I suspect hope springs this time of year because most of us are willing to accept notions of newness. New habits. New ideas. New thoughts. If resolution season does anything for us, it reminds us that there are some things that we would prefer to have another way. So, we resolve! At the core, though, most of us don’t like change, or else we’d have made changes already. We motor from the tradition-laden seasons of Advent and Christmas and come crashing into the change of New Year’s resolutions. I like Christmas better myself, don’t you?
Resolutions aren’t inherently bad, though. Through the years I’ve actually had a few stick. Resolutions, however, aren’t enough to bring about the robust turnabout that humankind needs most desperately – the change from darkness to light (Acts 26.18). Real change is transformation.
When it comes to spiritual formation, transformation comes in different packaging than many people think. One of the great secrets of spiritual formation is that no one can make themselves more spiritual. What we do as disciples of Jesus is create space, make room, prepare the way, and orchestrate the conditions wherein God can make us into whatever He would have us become.

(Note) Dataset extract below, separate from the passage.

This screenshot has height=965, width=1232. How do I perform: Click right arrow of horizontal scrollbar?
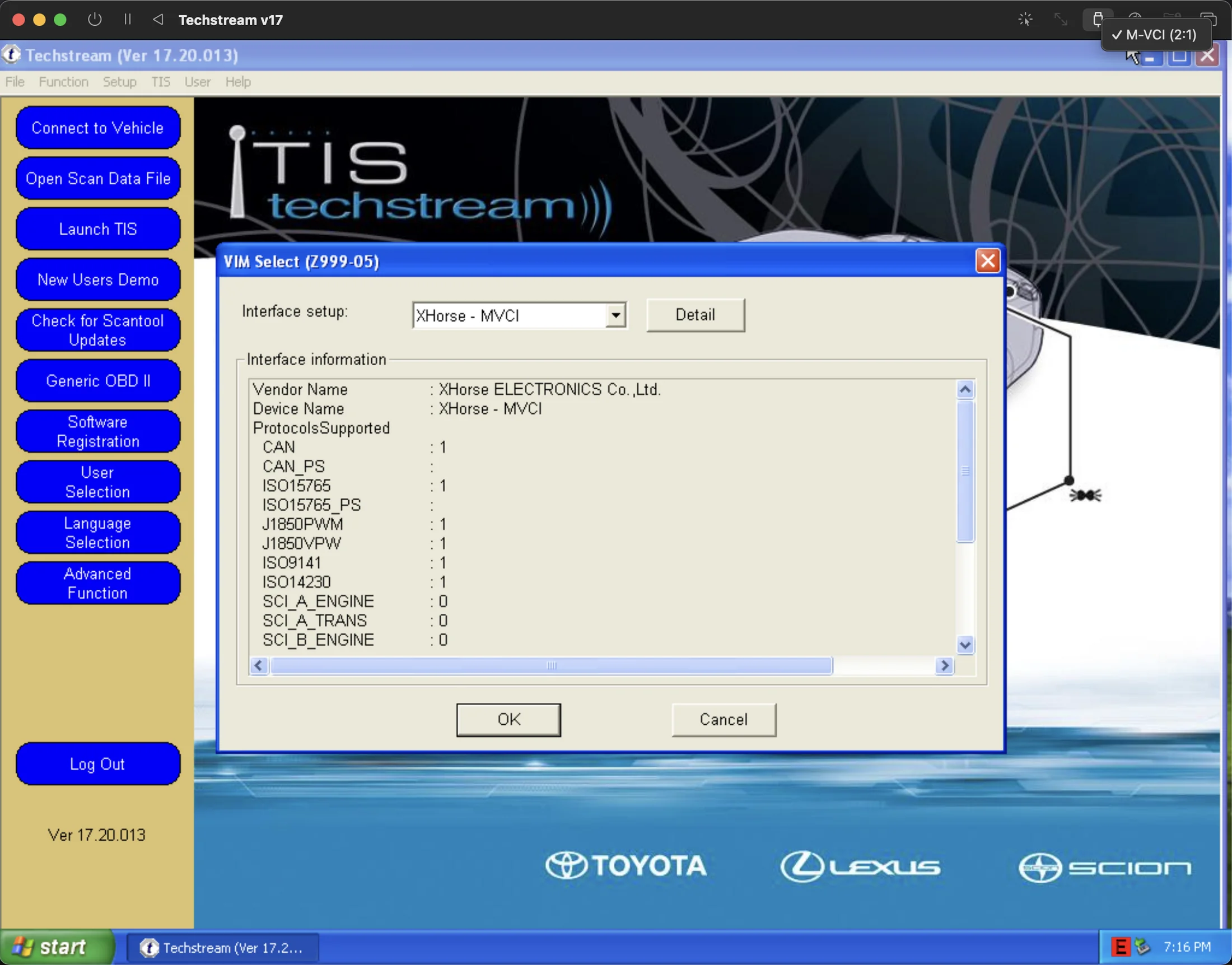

Prayer, silence, solitude, and other spiritual practices (disciplines) do not make us more spiritual in and of themselves. Instead through participation in certain practices, we invite God to encounter us in formative ways that shape us spiritually. It is God’s work, through the power of the Holy Spirit, when we share in the practices that connected Jesus to God that changes us.
Even a quick perusal of the New Testament demonstrates that God is the One who changes us. Repeatedly, the Bible illustrates that God, the Alpha and Omega, makes everything new, including us. We are made new by the work of God more than the will of persons. Like cultivating a garden, humans simply create the conditions for growth while God produces the harvest.
As you reflect on the habits you choose to welcome in 2009, I encourage you to make room for the ancient spiritual disciplines. These are simple ways we open ourselves to God in order that He make us new.